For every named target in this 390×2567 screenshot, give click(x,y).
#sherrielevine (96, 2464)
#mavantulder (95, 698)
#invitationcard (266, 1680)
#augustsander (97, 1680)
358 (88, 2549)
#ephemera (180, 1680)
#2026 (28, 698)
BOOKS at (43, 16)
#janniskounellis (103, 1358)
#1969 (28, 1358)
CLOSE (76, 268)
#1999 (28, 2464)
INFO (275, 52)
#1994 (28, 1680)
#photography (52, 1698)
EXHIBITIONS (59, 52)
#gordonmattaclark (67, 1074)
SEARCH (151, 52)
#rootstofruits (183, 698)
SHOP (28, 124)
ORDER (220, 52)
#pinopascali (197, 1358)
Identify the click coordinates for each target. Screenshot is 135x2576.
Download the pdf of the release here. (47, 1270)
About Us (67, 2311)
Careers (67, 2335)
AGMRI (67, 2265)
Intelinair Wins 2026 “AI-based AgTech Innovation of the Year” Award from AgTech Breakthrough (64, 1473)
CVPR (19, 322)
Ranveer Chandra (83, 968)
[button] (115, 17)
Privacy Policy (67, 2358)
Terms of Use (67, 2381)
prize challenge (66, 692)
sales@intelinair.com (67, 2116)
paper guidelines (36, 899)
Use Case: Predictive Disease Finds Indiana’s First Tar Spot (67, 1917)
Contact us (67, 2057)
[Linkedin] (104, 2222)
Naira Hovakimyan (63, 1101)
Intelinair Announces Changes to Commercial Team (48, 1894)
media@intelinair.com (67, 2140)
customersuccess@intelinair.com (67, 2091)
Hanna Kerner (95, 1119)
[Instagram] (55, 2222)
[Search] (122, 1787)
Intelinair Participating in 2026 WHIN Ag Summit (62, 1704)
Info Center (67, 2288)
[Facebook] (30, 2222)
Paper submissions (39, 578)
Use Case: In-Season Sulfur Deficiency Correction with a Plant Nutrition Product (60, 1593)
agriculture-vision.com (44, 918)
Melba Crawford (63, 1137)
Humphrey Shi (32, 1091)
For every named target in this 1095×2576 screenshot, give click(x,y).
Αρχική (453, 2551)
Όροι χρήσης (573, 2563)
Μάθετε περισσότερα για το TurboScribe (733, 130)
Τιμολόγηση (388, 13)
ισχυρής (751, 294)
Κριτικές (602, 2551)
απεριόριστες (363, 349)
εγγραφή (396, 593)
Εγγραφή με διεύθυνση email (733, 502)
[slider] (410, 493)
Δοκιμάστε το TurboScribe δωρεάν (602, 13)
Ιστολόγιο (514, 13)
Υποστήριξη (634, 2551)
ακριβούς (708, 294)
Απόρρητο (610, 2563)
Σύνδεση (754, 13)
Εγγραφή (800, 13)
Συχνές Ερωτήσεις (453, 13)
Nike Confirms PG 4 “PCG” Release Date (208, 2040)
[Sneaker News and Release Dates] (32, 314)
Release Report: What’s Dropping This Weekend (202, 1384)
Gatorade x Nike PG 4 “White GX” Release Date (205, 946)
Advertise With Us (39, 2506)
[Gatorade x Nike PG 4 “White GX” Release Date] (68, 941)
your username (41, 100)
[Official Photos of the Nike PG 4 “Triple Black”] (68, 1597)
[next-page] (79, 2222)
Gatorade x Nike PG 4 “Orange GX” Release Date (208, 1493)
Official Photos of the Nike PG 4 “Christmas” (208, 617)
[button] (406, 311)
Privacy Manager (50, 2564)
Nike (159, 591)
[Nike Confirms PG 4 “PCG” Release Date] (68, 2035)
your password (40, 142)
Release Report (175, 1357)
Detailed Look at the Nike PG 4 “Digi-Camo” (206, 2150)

• WORK TO BE COMPLETED: Please give an exact copy of every entry.

• RESULT OF THIS TASK:
For every named target in this 390×2567 screenshot, give click(x,y).
#sherrielevine (96, 2464)
#mavantulder (95, 698)
#invitationcard (266, 1680)
#augustsander (97, 1680)
358 (88, 2549)
#ephemera (180, 1680)
#2026 (28, 698)
BOOKS at (43, 16)
#janniskounellis (103, 1358)
#1969 (28, 1358)
CLOSE (76, 268)
#1999 (28, 2464)
INFO (275, 52)
#1994 (28, 1680)
#photography (52, 1698)
EXHIBITIONS (59, 52)
#gordonmattaclark (67, 1074)
SEARCH (151, 52)
#rootstofruits (183, 698)
SHOP (28, 124)
ORDER (220, 52)
#pinopascali (197, 1358)
Identify the click coordinates for each target. Screenshot is 135x2576.
Download the pdf of the release here. (47, 1270)
About Us (67, 2311)
Careers (67, 2335)
AGMRI (67, 2265)
Intelinair Wins 2026 “AI-based AgTech Innovation of the Year” Award from AgTech Breakthrough (64, 1473)
CVPR (19, 322)
Ranveer Chandra (83, 968)
[button] (115, 17)
Privacy Policy (67, 2358)
Terms of Use (67, 2381)
prize challenge (66, 692)
sales@intelinair.com (67, 2116)
paper guidelines (36, 899)
Use Case: Predictive Disease Finds Indiana’s First Tar Spot (67, 1917)
Contact us (67, 2057)
[Linkedin] (104, 2222)
Naira Hovakimyan (63, 1101)
Intelinair Announces Changes to Commercial Team (48, 1894)
media@intelinair.com (67, 2140)
customersuccess@intelinair.com (67, 2091)
Hanna Kerner (95, 1119)
[Instagram] (55, 2222)
[Search] (122, 1787)
Intelinair Participating in 2026 WHIN Ag Summit (62, 1704)
Info Center (67, 2288)
[Facebook] (30, 2222)
Paper submissions (39, 578)
Use Case: In-Season Sulfur Deficiency Correction with a Plant Nutrition Product (60, 1593)
agriculture-vision.com (44, 918)
Melba Crawford (63, 1137)
Humphrey Shi (32, 1091)
For every named target in this 1095×2576 screenshot, give click(x,y).
Αρχική (453, 2551)
Όροι χρήσης (573, 2563)
Μάθετε περισσότερα για το TurboScribe (733, 130)
Τιμολόγηση (388, 13)
ισχυρής (751, 294)
Κριτικές (602, 2551)
απεριόριστες (363, 349)
εγγραφή (396, 593)
Εγγραφή με διεύθυνση email (733, 502)
[slider] (410, 493)
Δοκιμάστε το TurboScribe δωρεάν (602, 13)
Ιστολόγιο (514, 13)
Υποστήριξη (634, 2551)
ακριβούς (708, 294)
Απόρρητο (610, 2563)
Σύνδεση (754, 13)
Εγγραφή (800, 13)
Συχνές Ερωτήσεις (453, 13)
Nike Confirms PG 4 “PCG” Release Date (208, 2040)
[Sneaker News and Release Dates] (32, 314)
Release Report: What’s Dropping This Weekend (202, 1384)
Gatorade x Nike PG 4 “White GX” Release Date (205, 946)
Advertise With Us (39, 2506)
[Gatorade x Nike PG 4 “White GX” Release Date] (68, 941)
your username (41, 100)
[Official Photos of the Nike PG 4 “Triple Black”] (68, 1597)
[next-page] (79, 2222)
Gatorade x Nike PG 4 “Orange GX” Release Date (208, 1493)
Official Photos of the Nike PG 4 “Christmas” (208, 617)
[button] (406, 311)
Privacy Manager (50, 2564)
Nike (159, 591)
[Nike Confirms PG 4 “PCG” Release Date] (68, 2035)
your password (40, 142)
Release Report (175, 1357)
Detailed Look at the Nike PG 4 “Digi-Camo” (206, 2150)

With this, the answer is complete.